Items from a dataset:
-=-=-=-=-

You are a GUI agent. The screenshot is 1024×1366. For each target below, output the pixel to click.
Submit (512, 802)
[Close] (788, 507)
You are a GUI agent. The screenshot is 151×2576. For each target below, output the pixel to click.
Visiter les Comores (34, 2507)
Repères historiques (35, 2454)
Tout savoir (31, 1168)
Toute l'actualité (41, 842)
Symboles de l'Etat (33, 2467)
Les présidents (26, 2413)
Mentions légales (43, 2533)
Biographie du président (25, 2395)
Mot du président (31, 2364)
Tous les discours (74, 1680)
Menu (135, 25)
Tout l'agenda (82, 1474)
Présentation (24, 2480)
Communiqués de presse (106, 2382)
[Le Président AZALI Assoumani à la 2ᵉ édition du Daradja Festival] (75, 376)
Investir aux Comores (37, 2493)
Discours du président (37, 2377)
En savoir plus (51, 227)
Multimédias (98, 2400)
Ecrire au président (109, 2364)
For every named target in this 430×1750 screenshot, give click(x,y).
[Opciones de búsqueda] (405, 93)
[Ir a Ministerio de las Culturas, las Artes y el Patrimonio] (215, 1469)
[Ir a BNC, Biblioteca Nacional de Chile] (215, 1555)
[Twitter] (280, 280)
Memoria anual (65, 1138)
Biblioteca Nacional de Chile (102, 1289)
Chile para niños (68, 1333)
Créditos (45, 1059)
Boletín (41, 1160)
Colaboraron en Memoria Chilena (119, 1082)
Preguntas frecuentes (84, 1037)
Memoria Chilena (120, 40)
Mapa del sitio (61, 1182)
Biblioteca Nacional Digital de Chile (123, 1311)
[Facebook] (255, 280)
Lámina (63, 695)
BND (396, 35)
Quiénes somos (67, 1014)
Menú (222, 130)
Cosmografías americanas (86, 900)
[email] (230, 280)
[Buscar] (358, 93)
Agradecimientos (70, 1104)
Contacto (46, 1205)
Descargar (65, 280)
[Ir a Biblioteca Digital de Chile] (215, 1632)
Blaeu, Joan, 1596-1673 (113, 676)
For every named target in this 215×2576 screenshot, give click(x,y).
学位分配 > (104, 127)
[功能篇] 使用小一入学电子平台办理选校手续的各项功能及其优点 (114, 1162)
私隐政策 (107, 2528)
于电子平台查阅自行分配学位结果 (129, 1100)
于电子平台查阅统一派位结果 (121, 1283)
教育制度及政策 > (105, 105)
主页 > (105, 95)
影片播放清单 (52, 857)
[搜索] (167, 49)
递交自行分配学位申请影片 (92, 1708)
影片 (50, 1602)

-=-=-=-=-

> **WHAT NEEDS TO BE DONE**
Wherever a line of the data holds "Chilena", copy that line.

> **COMPLETED TASK**
Colaboraron en Memoria Chilena (119, 1082)
Memoria Chilena (120, 40)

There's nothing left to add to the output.